I've spent days trying to sort this out myself, but I've given up!

Basically, I have removed the hdd from my Tivo and installed it a PC booted with mfstools2. All I want to do is discover the current IP settings or re-write them to the disk, BUT I can't run nic_install. The drive shows up correctly with fdisk -l, but I can't write to it. When I run "nic_install turbonet" I get "Error - no Tivo drive detected." Does this mean the drive isn't mounted? Am I doing something stupid?

For a bit more background, here's the story. Replaced my HDD a few weeks ago after the old one died. New drive came setup with Turbonet drivers and my network picked it up straight away - no problems. Then 2 weeks later I noticed that it was no longer doing the nightly download. On investigation I found I could no longer ping TIVO from the PC. A scan of the full IP range found absolutely nothing.
So, my conclusion was either that the Turbonet card had given up, or that Tivo had somehow reset its IP address to something outside the 192.168.1.xxx range.
I removed the hdd and stuck it in my PC as IDE2 master with the CD as IDE2 slave. Booted with mfstools2 and tried nic_config and nic_install, but I'm getting nowhere.

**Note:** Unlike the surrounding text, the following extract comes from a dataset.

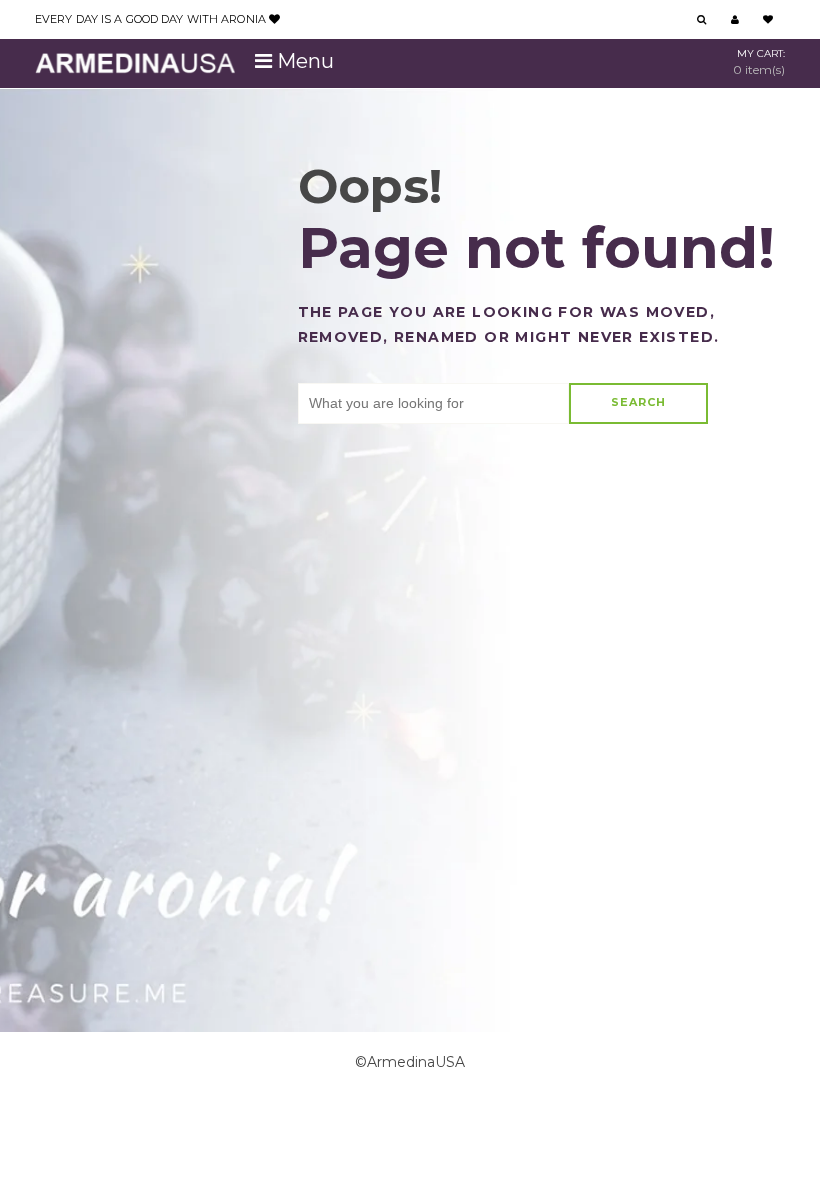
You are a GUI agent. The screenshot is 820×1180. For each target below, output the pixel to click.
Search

Can anyone provide any guidance? I know next to nothing about Linux, so I may simply have missed a crucial step? 

Thanks
Mike


----------



## RWILTS (Apr 21, 2006)

Baggy,

i am no expert but as no one else is coming forward! I remember the same 'no tivo drive' message when i did mine several years ago. I THINK the tivo drive only works if its on a certain cable ( cant remember if its Master or Slave tho). Hope this gives you somewhere to start.


----------



## mikerr (Jun 2, 2005)

Doesn't work if the Tivo drive is on primary master (IDE1 / hda) - any other position is ok.

Also if its a maxtor or quantum drive check it's not locked (it'll show up as 9 Gb if locked)

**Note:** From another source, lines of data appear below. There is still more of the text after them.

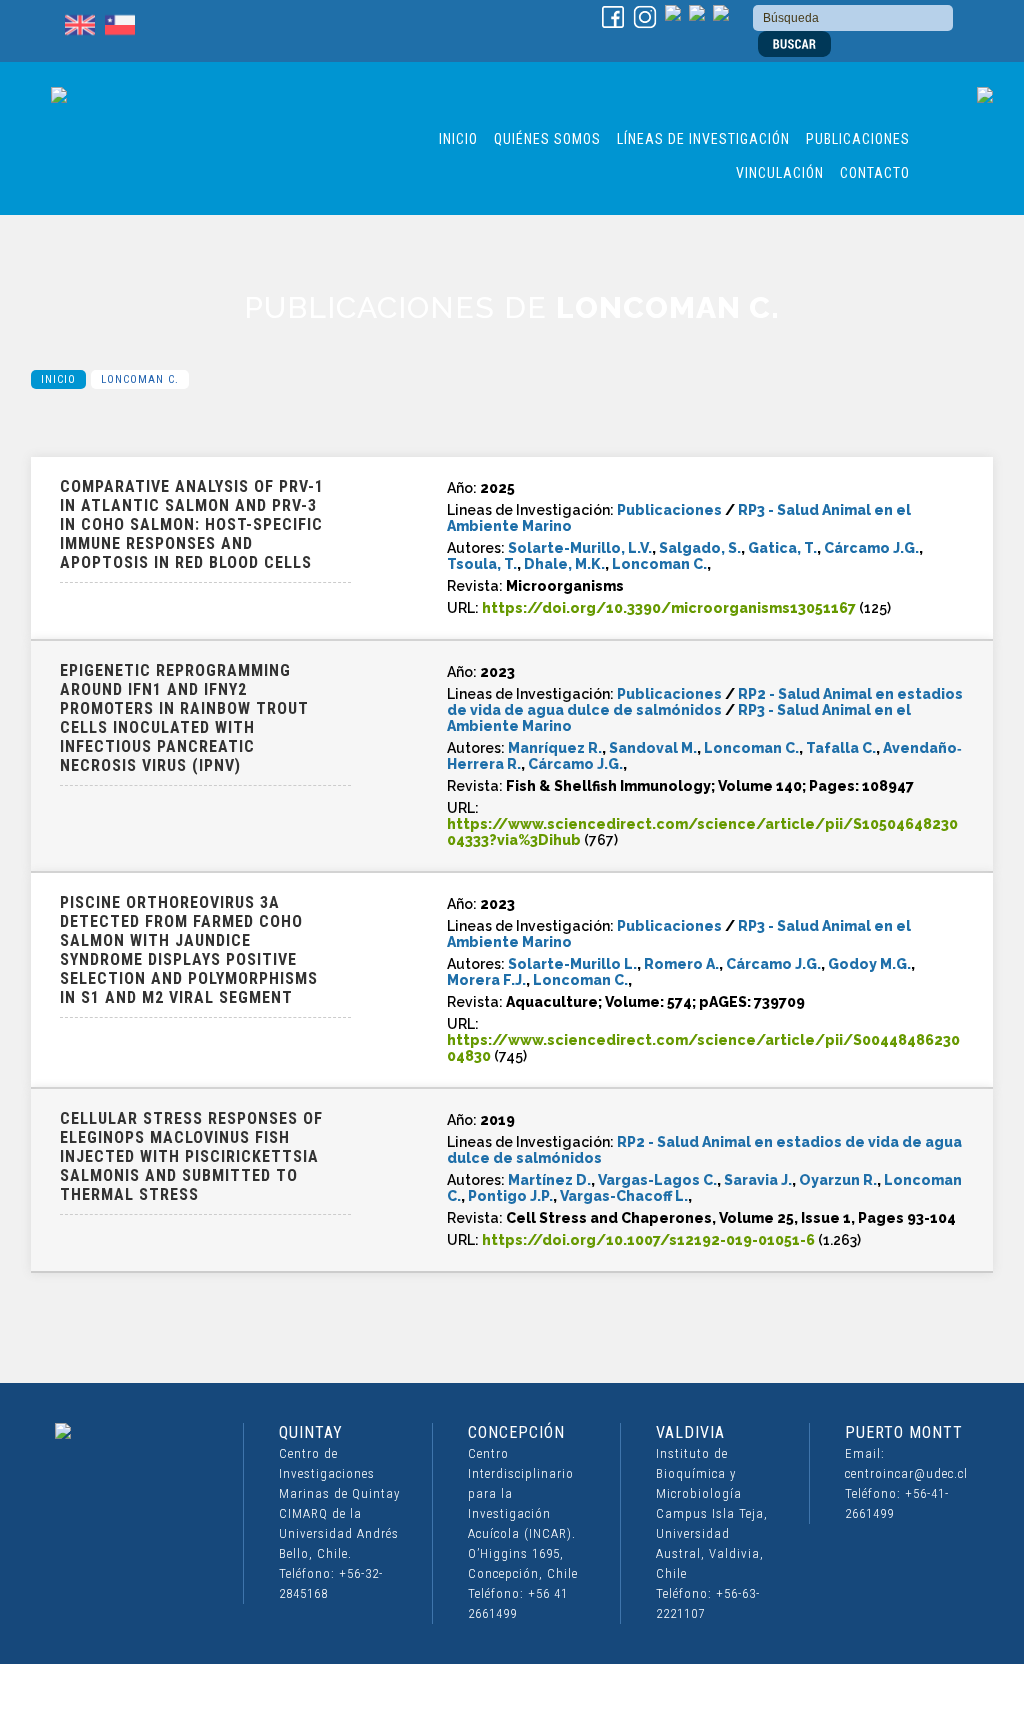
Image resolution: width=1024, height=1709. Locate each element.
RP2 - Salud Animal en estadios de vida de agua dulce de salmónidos (705, 702)
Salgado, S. (700, 548)
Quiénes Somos (547, 139)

Which CD are you using? Try the second one (Network driver CD) below:

http://www.tivocentral.co.uk/downloads/


----------



## baggy99 (Feb 25, 2007)

Thanks folks. I think my hdd is connected OK in that case (it's on IDE2 master). The disk is a Samsung 500Gb, so no, it's not the locked Quantum problem.
I'll try the download as mikerr suggests - I'll report back!
Thanks


----------



## baggy99 (Feb 25, 2007)

Downloaded the "CORRECT" file, burned to CD, booted PC, and........
perfect! nic_install behaved itself this time and I found that the default gateway had changed. It was xxx.254 and it had reverted to xxx.1
Any ideas how this could have happened? I remember reading a post where someone else had reported the same problem, but no-one could explain how it had happened. Anyway, my Tivo lives again and is busy updating now, so hopefully back in business! 
Thanks again for your help.


----------